A: Yes, you should, if you do not want your plants to slow to a standstill. Although basil is an annual, it can live up to 18 months, and some of your flowers may be tender perennials, capable of surviving for several years. Both petunias and geraniums are in this category.

To approach something like adequate light for your plants, the most important thing to do is to increase their day length. Aim for a light period of 16 hours, but do not try to keep them lighted all the time. Plants need eight hours of darkness at night for their equivalent of human sleep. If you own a timer, attach it to your supplemental light source. If you do not own a timer, turn the plant lights on when you get up in the morning and off when you go to bed. Whether or not the lights stay on during daylight hours is not critical.
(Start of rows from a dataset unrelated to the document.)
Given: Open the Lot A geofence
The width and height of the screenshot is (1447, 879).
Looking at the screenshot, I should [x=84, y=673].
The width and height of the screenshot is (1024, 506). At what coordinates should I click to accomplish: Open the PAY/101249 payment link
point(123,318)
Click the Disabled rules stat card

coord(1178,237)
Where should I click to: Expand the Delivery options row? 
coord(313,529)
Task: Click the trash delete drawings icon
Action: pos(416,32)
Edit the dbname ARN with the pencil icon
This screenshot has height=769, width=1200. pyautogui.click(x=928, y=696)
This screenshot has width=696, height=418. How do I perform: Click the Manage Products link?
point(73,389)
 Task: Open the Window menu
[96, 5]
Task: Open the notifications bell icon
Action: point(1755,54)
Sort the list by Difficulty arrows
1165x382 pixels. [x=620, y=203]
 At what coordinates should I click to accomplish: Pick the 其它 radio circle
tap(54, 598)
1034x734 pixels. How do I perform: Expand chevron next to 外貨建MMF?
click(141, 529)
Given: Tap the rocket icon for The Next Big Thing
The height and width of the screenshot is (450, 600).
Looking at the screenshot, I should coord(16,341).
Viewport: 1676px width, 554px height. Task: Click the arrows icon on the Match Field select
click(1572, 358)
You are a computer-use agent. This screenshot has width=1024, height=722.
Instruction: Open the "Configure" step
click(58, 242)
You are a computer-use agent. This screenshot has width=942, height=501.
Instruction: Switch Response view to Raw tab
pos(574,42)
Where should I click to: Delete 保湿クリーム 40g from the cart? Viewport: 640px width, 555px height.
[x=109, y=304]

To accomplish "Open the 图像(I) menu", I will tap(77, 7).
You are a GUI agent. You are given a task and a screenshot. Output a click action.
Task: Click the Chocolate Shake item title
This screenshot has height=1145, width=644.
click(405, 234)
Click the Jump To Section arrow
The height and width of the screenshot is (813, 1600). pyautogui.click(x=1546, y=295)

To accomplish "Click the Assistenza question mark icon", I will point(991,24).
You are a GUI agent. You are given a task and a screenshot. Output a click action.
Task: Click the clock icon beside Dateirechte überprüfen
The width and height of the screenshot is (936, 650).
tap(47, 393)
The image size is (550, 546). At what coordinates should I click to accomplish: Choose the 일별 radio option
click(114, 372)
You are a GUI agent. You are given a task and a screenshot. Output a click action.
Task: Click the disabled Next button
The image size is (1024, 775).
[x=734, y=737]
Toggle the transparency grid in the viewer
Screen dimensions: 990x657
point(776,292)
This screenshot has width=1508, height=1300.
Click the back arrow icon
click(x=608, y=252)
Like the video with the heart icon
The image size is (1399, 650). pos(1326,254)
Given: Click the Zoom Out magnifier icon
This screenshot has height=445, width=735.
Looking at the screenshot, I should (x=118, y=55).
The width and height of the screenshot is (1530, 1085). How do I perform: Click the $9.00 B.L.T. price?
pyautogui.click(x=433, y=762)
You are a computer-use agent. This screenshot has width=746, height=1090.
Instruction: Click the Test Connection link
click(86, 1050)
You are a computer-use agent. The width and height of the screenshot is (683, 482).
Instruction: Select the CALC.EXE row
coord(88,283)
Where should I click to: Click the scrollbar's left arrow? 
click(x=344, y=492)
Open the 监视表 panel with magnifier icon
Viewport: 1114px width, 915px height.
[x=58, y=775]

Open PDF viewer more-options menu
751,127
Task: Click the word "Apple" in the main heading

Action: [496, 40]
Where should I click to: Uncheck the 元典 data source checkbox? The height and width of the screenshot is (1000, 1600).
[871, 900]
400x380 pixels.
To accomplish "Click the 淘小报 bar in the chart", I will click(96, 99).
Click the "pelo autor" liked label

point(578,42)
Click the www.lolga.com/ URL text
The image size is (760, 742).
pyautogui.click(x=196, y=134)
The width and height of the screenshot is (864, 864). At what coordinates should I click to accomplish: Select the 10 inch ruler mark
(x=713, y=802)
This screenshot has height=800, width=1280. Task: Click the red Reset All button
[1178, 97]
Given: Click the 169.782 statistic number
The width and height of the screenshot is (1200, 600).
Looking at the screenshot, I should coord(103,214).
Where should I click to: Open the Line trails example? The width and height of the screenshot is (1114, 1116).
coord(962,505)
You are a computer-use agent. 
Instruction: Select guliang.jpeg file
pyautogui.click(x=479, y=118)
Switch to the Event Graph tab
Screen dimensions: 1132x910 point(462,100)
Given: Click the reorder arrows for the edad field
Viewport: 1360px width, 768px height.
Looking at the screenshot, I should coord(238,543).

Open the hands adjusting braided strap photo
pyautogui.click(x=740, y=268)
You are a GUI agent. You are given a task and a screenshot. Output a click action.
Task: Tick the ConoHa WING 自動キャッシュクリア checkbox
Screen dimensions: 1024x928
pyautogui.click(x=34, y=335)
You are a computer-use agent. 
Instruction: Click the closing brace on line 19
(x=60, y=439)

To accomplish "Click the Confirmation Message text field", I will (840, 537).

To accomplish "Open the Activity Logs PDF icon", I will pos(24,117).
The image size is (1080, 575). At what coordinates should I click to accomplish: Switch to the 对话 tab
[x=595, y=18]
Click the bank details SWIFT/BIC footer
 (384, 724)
You may want to add extra light with extra lamps, or you may want to change the bulbs in existing light sources. The quantity of light reaching the plant leaves will be affected by the type of light bulb used and the distance between light bulbs and plants. Compromises may be in order if you will be spending much time in the room with the plants. You will want to look at plants, not technical lighting.

Light bulbs called "plant lights" will keep plants happier than standard room lighting. The color spectrum of plant lights is heavier toward the red and blue ends of the spectrum. These lights exist as both incandescent and compact fluorescent bulbs which can be screwed into ordinary light fixtures or lamp bases. If you use a fluorescent tube fixture, buy plant lights for it; they are locally available in both two-foot and four-foot lengths. The light from plant light bulbs may look more blue or lavender than that from standard bulbs.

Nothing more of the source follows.